Tank ist noch nicht da, also müssen wir warten, das sind wir unserer Freundschaft schuldig. Aber ein Bierchen genehmigen wir uns trotzdem, und die alten Slayer-Scheiben dürfen wir auch hören, spricht ja nichts dagegen. Also legt Mark „Reign in Blood“ auf, zum hundersten Mal, und ich frage mich, ob das neue Album genauso kompromisslos und hart sein wird wie dieses. Auf dem Cover ist ein großer Totenkopf mit umgedrehten Kreuzen zu sehen, das ist schonmal gut. Und die Titel klingen verheißungsvoll: „War Ensemble“, „Dead Skin Mask“, „Seasons in the Abyss“, Dunkelheit, Nacht, so soll es sein.

„Was heißt Abyss?“, frage ich Mark und er stellt die Dose Bitburger auf seinem Schreibtisch ab, auf dem Schulbücher und Stifte liegen, stellt sie mitten auf sein aufgeschlagenes Matheheft, in zwei Wochen ist Prüfung, das Bier wird einen Rand lassen, ein Zeichen des Protests zwischen den Formeln und Zahlen, den Versuchen, die Wirklichkeit in ein System zu zwingen, mitten in der schönen Ordnung der ganzen Schule, dieses verdammten Dorfes. Mark nimmt das Wörterbuch, fährt mit dem Finger über die Seite.

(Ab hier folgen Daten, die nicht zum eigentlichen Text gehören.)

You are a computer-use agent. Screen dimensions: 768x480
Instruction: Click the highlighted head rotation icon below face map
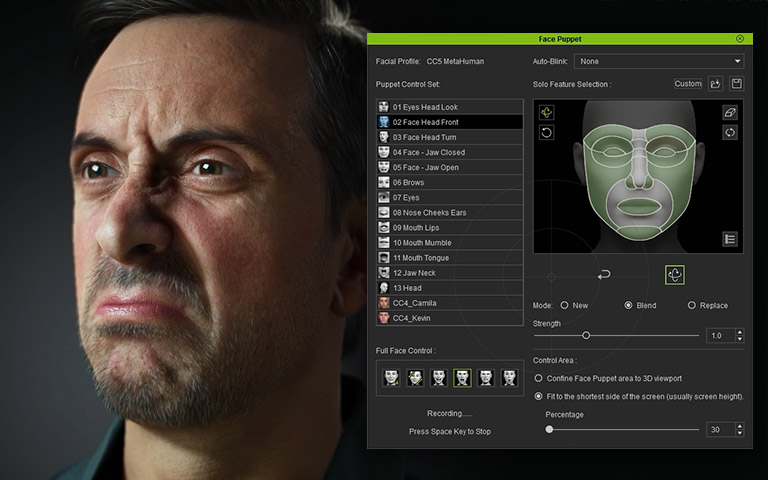(675, 274)
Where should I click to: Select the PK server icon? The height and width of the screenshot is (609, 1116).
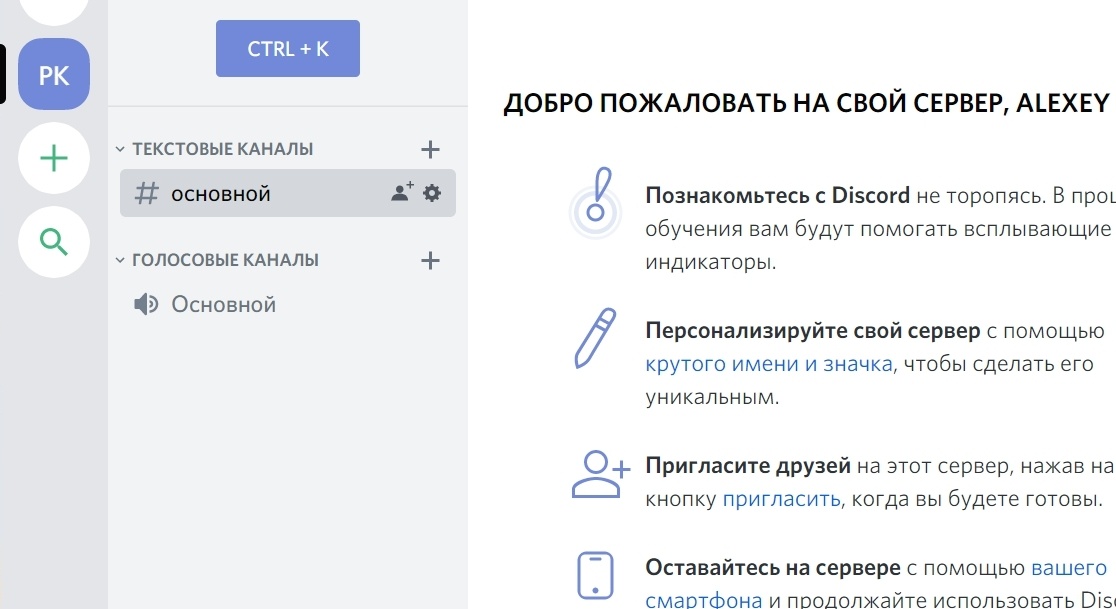point(54,74)
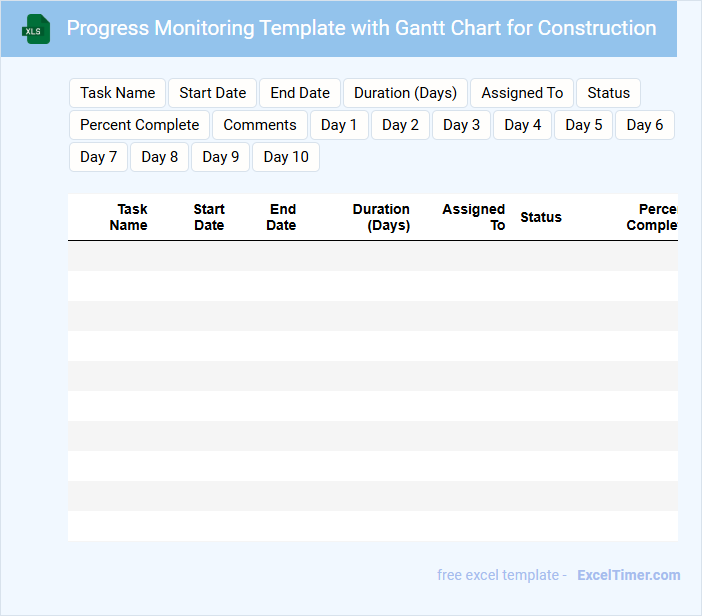This screenshot has height=616, width=702.
Task: Click the Day 1 tag
Action: (x=339, y=125)
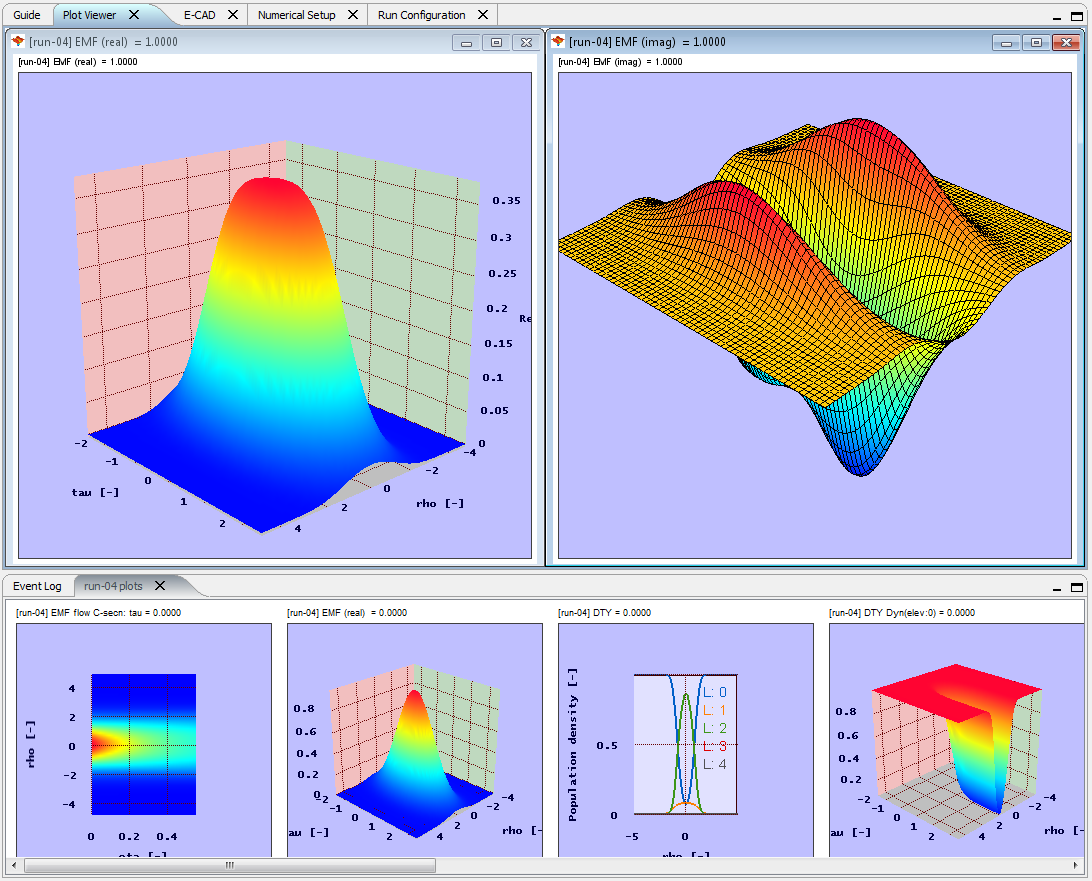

„Abgrund“, ruft er und ich bin sofort ergriffen, blicke nochmal auf die Liste der Titel: „Seasons in the Abyss“, Jahreszeiten im Abgrund, ja, das hat was. Und ich denke an dunkle Schluchten, Fantasielandschaften, denke daran, wie die Sonne in der Ferne untergeht, die Schatten auf den Felsen länger werden, wie Kälte hinaufkriecht und die Wüstenhitze vertreibt, sie war immer da, heimlich, aber jetzt übernimmt sie das Kommando, Kälte und Dunkelheit, der Tag ist vorbei. Ich nippe an meinem Bier und blicke aus dem Fenster. Die Sonne geht auch hier unter, der Wald sieht fast bläulich aus. Mark zerdrückt seine Bierdose und ich schüttele meine Büchse: Sie ist noch halbvoll. Und in dem Moment hören wir, wie unten die Bremsen von Tanks Fahrrad quietschen. Jetzt wird er das Rad abstellen, Marks Mutter wird ihm die Tür öffnen, Tank wird die Treppe hochmarschieren und dann werden wir endlich wissen, wie Jahreszeiten im Abgrund klingen.

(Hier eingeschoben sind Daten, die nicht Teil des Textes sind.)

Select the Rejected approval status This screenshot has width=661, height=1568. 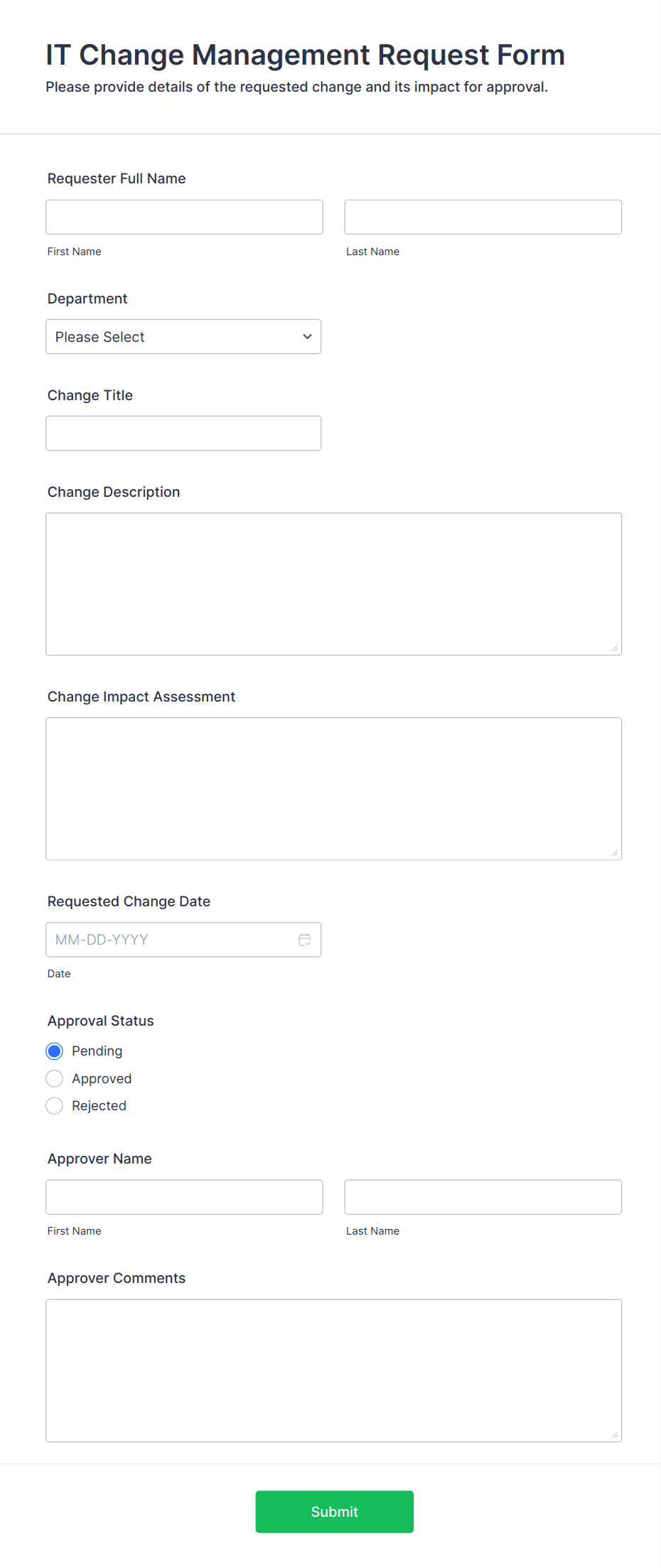coord(54,1105)
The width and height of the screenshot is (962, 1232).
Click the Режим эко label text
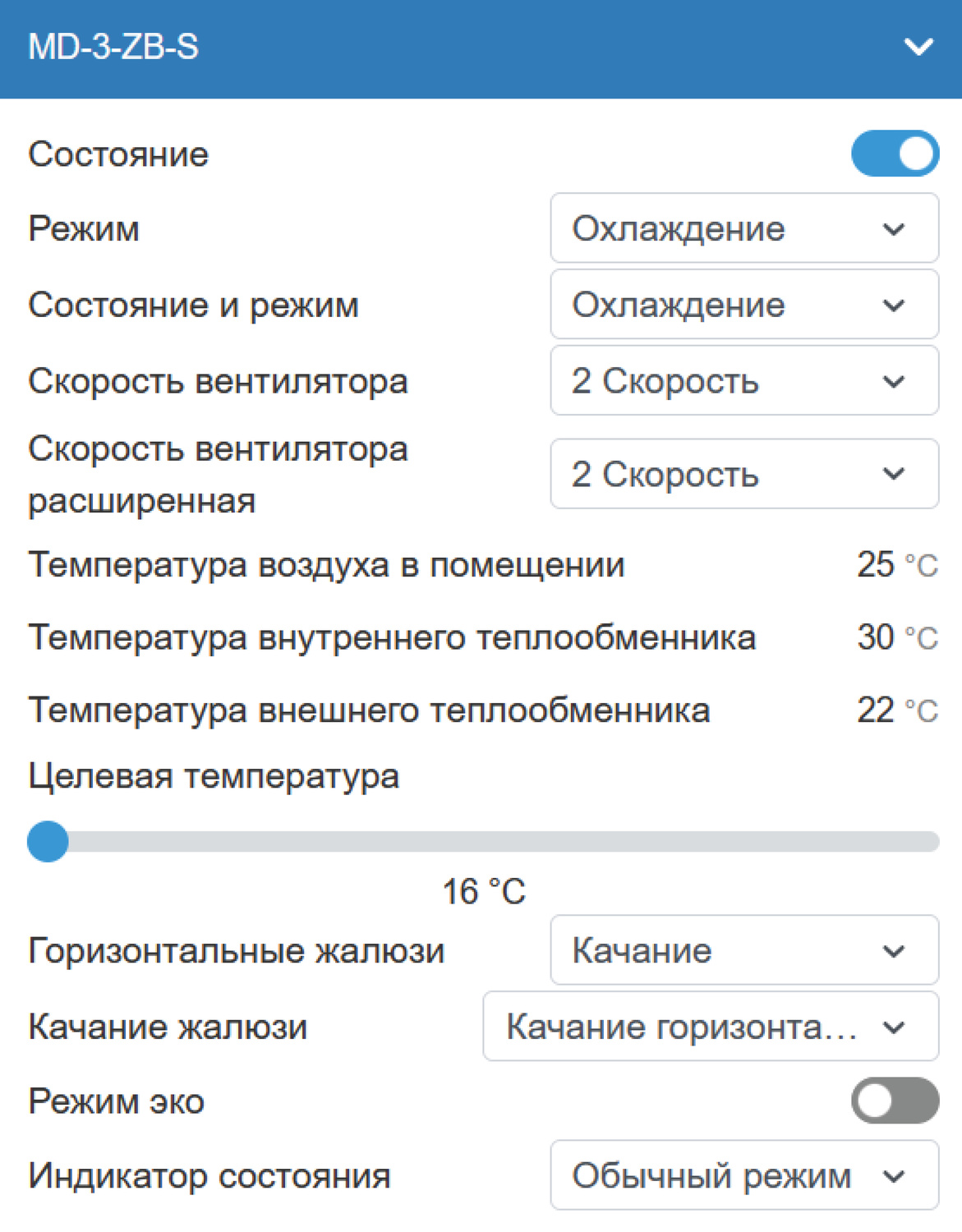tap(116, 1101)
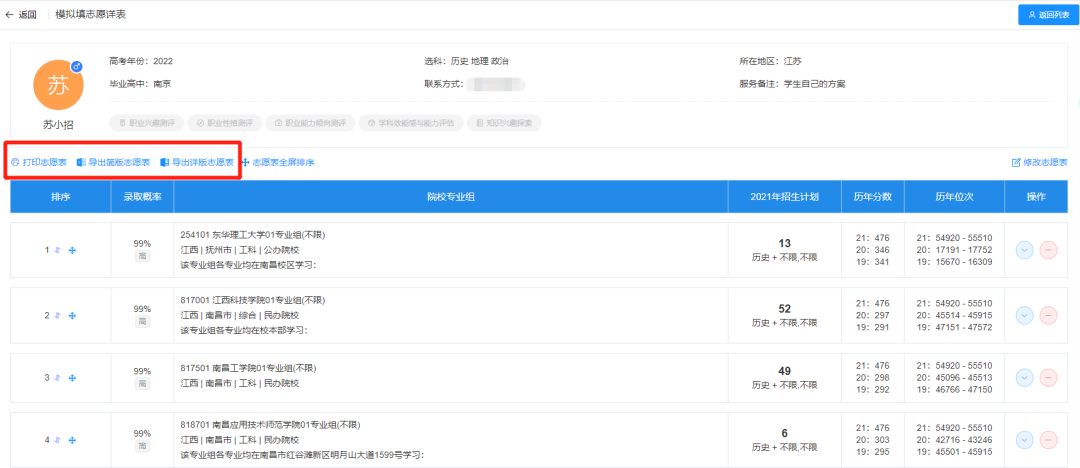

„Ihr habt ja schon mit dem Saufen angefangen“, ruft Tank, als er ins Zimmer kommt, aber wir hören kaum, was er sagt, und das weiß er ganz genau, denn wir sind gefangen von dem, was wir sehen: Tank trägt eine Lederjacke.
Er hat es tatsächlich getan: Am Tag nach der Konfirmation ist er in die Stadt gefahren und hat all das Geld von seiner Verwandtschaft für die Lederjacke ausgegeben, die wir zehntausendmal bewundert haben, im Fenster des Motorradladens, dreihundertzwanzig Mark hat er auf den Tresen gehauen und da ist sie, schwarz, voll mit dicken Reißverschlüssen und schweren, silbernen Knöpfen.

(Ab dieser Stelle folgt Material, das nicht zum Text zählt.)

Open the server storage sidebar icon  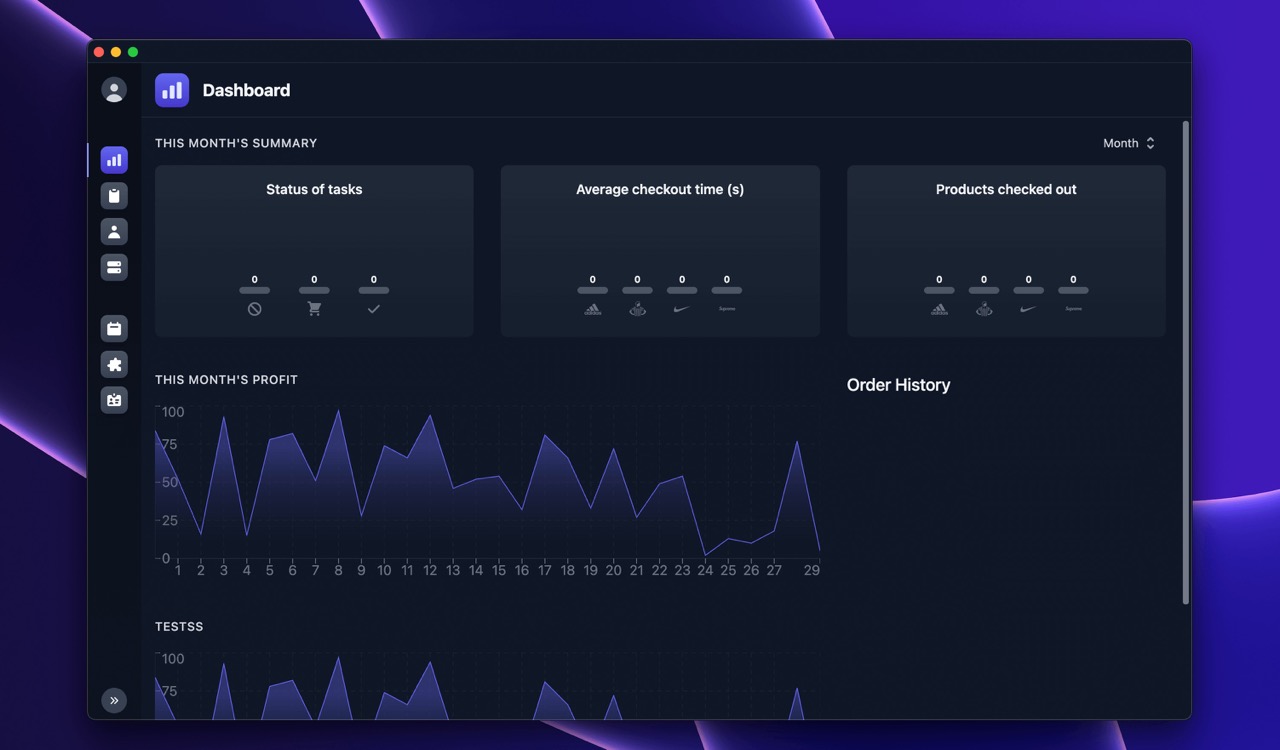(113, 267)
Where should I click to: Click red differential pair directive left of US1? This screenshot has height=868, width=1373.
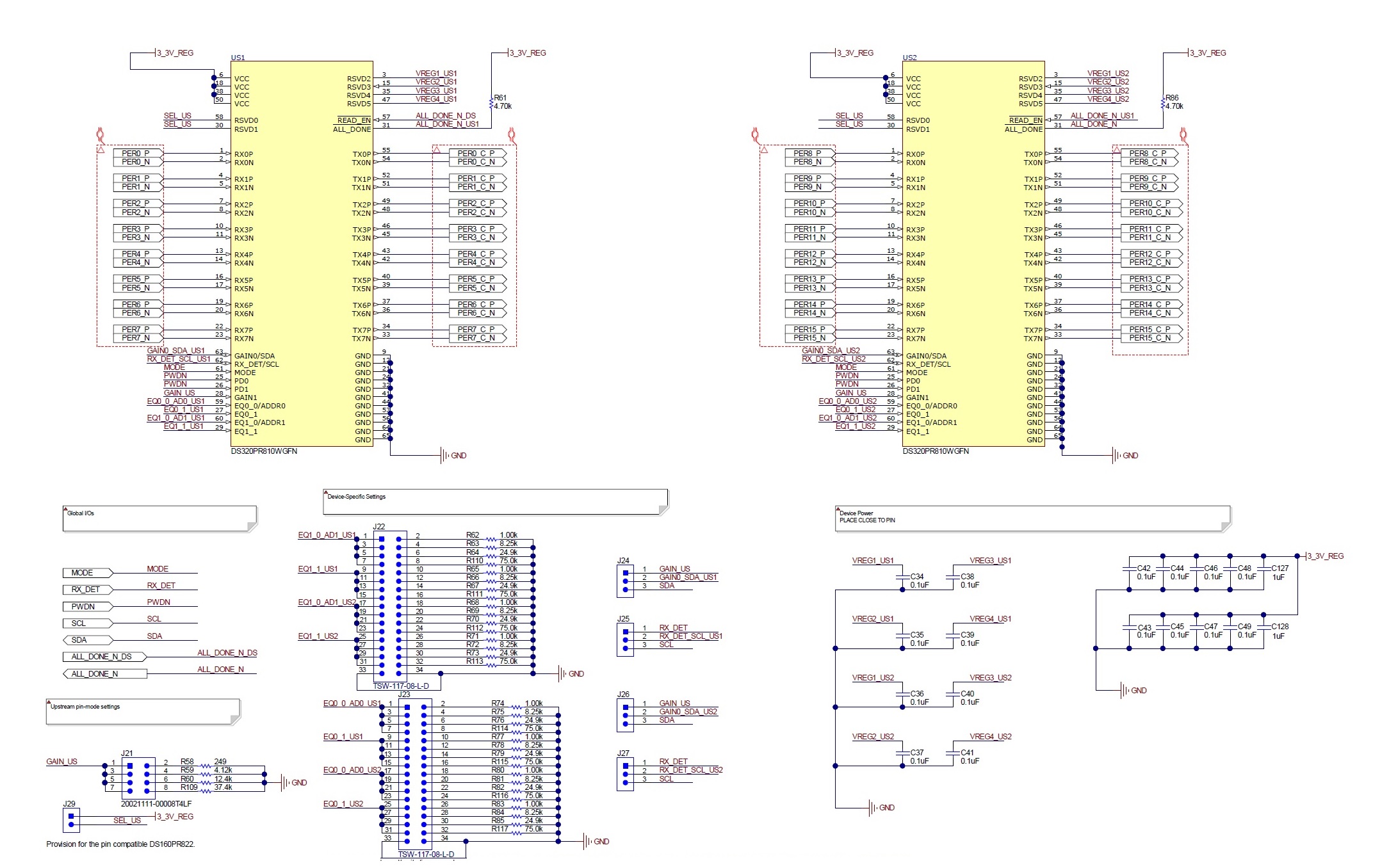[99, 134]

„Wie geil ist das denn?“, ruft Mark.

Und Tank grinst, er sieht breit und kräftig aus in der Jacke, das weiß er, hat er bestimmt vorm Spiegel ausprobiert, und zum ersten Mal spüre ich, dass wir richtige Rocker sein können, wenn wir wollen, dass wir ernst genommen werden können in der Schule, im Dorf und sogar in der Stadt. Nach Weihnachten werde auch ich das Geld beisammenhaben, und dann kaufe ich mir die gleiche Jacke und Mark vielleicht auch, dann werden alle sehen, dass wir eine Einheit sind mit unseren Lederjacken und unseren langen Haaren, eine verschworene Armee.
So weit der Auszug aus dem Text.